Colombia define su futuro político en un polarizado balotaje presidencial

La ciudadanía colombiana asiste a las urnas para decidir entre el abogado derechista Abelardo de la Espriella, quien lidera las encuestas con propuestas de seguridad drásticas, y el senador izquierdista Iván Cepeda, en un proceso determinante para la paz interna y las relaciones con Washington.

La ciudadanía colombiana acude a las urnas este domingo para definir la presidencia entre un postulante de extrema derecha respaldado por Donald Trump y un legislador de izquierda alineado con el oficialismo. Este balotaje resulta crucial para el futuro del proceso de paz y los vínculos diplomáticos con Washington.

De acuerdo con los sondeos previos, Abelardo de la Espriella, un acaudalado jurista de 47 años que ha ganado popularidad gracias a su férreo discurso contra las guerrillas, encabeza las preferencias electorales frente a la izquierda gobernante de Gustavo Petro.

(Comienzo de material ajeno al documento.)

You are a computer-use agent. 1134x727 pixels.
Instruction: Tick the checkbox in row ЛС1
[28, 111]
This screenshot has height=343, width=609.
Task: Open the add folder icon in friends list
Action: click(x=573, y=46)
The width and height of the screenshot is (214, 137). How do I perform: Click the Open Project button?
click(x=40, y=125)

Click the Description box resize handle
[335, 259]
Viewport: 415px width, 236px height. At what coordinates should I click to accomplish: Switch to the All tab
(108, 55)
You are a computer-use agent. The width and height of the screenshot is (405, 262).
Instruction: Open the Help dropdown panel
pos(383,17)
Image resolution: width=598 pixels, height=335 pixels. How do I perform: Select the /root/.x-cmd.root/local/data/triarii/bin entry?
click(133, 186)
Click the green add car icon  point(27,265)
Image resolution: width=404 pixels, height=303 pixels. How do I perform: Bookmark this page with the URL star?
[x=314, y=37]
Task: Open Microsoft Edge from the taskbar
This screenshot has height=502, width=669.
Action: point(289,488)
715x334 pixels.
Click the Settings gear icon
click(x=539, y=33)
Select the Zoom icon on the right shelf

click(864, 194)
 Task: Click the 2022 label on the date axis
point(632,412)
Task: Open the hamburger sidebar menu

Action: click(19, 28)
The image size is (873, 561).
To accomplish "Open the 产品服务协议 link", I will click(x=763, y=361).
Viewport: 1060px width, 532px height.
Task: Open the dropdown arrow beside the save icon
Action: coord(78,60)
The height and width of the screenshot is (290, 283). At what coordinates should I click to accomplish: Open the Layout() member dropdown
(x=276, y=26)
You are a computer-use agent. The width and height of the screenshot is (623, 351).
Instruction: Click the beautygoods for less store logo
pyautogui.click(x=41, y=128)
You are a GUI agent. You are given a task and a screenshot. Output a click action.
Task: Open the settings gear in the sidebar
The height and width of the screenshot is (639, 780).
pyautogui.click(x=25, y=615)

Con una diferencia mínima, se ubica el filósofo y experimentado congresista Iván Cepeda, de 63 años, quien cuenta con el respaldo de los sectores populares beneficiados por la reducción de la pobreza, el incremento del salario mínimo y el descenso del desempleo.

«Ninguno es capaz de solucionar el problema de la violencia», manifestó Hermes Ortega, un productor agrícola y guía turístico de la región de Putumayo, visiblemente afectado por el impacto del conflicto en el turismo local.

El proceso electoral se iniciará a las 08:00 hora local (13:00 GMT) con el sufragio del mandatario Petro en Bogotá, extendiéndose hasta las 16:00 (21:00 GMT), previéndose la difusión de resultados oficiales pocas horas después del cierre.

Aunque el pacto de paz de 2016 con las FARC trajo un periodo de tranquilidad, la actual campaña ha estado ensombrecida por la violencia de grupos armados, ataques con drones explosivos y el asesinato de un candidato a la presidencia.

De la Espriella responsabiliza directamente a Petro, a quien califica como «jefe de la mafia», e incluso ha advertido con promover acciones judiciales en su contra ante la justicia estadounidense.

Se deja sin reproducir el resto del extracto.